PyCCTV: A CCTV camera application with person detection and remote monitoring over Wi-Fi

The entire source code is available on github.

In this post, I’ll go through how to create a simple CCTV camera application with remote monitoring capabilities.

Dependencies

Please ensure the following libraries are available.

import os
import cv2
import keras
import shutil
import argparse
import numpy as np
from PIL import Image
from flask import Flask, Response
from multiprocessing import Process, Value

‘Person’ detection using Yolo V3 in Keras.

Let us look at how to easily detect a person in an image using Yolo V3 in Keras.

Note that Yolo V3 can also localize the object in the image for us, but we’re not interested in it. All we are interested in is knowing whether a person is present in the image or not. We are not concerned with where in the image the person is present.

The following Python class is all we need.

class YoloV3:
    """
    A Yolo V3 "person" detection implementation in Keras.

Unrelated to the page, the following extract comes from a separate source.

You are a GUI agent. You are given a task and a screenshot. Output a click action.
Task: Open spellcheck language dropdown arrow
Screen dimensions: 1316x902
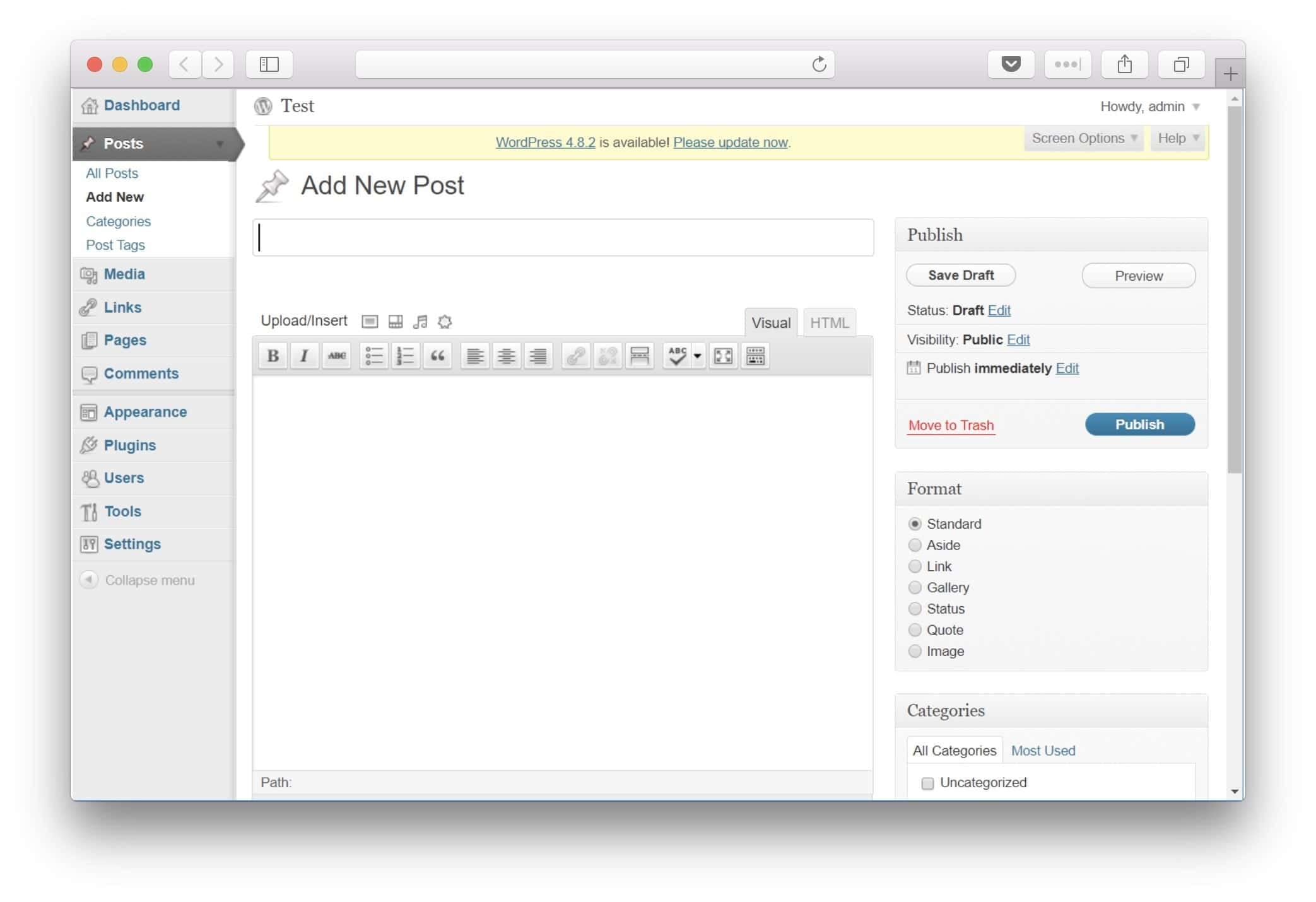tap(697, 356)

    Read more about the Yolo V3 model and output interpretation here:
    https://towardsdatascience.com/yolo-v3-object-detection-53fb7d3bfe6b
    https://www.kdnuggets.com/2018/05/implement-yolo-v3-object-detector-pytorch-part-1.html
    """

    def __init__(self, model):
        """
        Load the Yolo V3 model from disk.
        """
        self.yolo_v3 = keras.models.load_model(model, compile=False)
        self.input_size = (416, 416)
        self.threshold = 0.9


    def _resize_image(self, image):
        """
        Resize image to self.input_size
        """
        iw, ih = image.size
        w, h = self.input_size
        scale = min(w/iw, h/ih)
        nw = int(iw * scale)
        nh = int(ih * scale)
        image = image.resize((nw, nh), Image.BICUBIC)
        new_image = Image.new('RGB', self.input_size, (128, 128, 128))
        new_image.paste(image, ((w - nw)//2, (h - nh)//2))
        return new_image


    def _predict(self, image):
        """
        Make a prediction for the given image using Yolo V3.
        """

        # Resize and normalize the image.
        image = self._resize_image(image)
        image_data = np.array(image, dtype='float32')
        # Shape of image_data is now (416, 416, 3).
        image_data /= 255.
        image_data = np.expand_dims(image_data, axis=0)
        # Shape of image_data is now (1, 416, 416, 3).
        
        # Return the Yolo V3 prediction for the given image.
        return self.yolo_v3.predict(image_data)


    @staticmethod
    def _sigmoid(x):
        return 1 / (1 + np.exp(-x))


    def contains_person(self, image):
        """
        Check whether the given image contains a person using Yolo V3.
        """

        # Get the Yolo V3 predictions for the given image.
        predictions = self._predict(image)
        
        # Check whether a person is detected in the image with high
        # confidence in any of the three predictions made by Yolo V3 at
        # different scales.
        #
        # Yolo V3 makes predictions at 3 different scales. The predictions have
        # shape - (1, 13, 13, 255), (1, 26, 26, 255), (1, 52, 52, 255).
        # The number 255 comes from 3 * 85 i.e, 3 anchor boxes and 85 values per
        # anchor box which consist of 4 box coordinates + 1 object confidence +
        # 80 class confidences (4 + 1 + 80 = 85) in order.
        #
        # "person" is the first of the 80 classes (COCO dataset).
        obj_conf_pos = [4, 89, 174]
        person_cls_pos = [5, 90, 175]

        for pred in predictions:
            x, y = pred.shape[1:3]
            pred = pred[0]
            
            for i in range(x):
                for j in range(y):
                    for (obj, person) in zip(obj_conf_pos, person_cls_pos):
                        if self._sigmoid(pred[i, j, obj]) > self.threshold and \
                           self._sigmoid(pred[i, j, person]) > self.threshold:
                            return True

        return False

Let us investigate some of the methods in greater detail.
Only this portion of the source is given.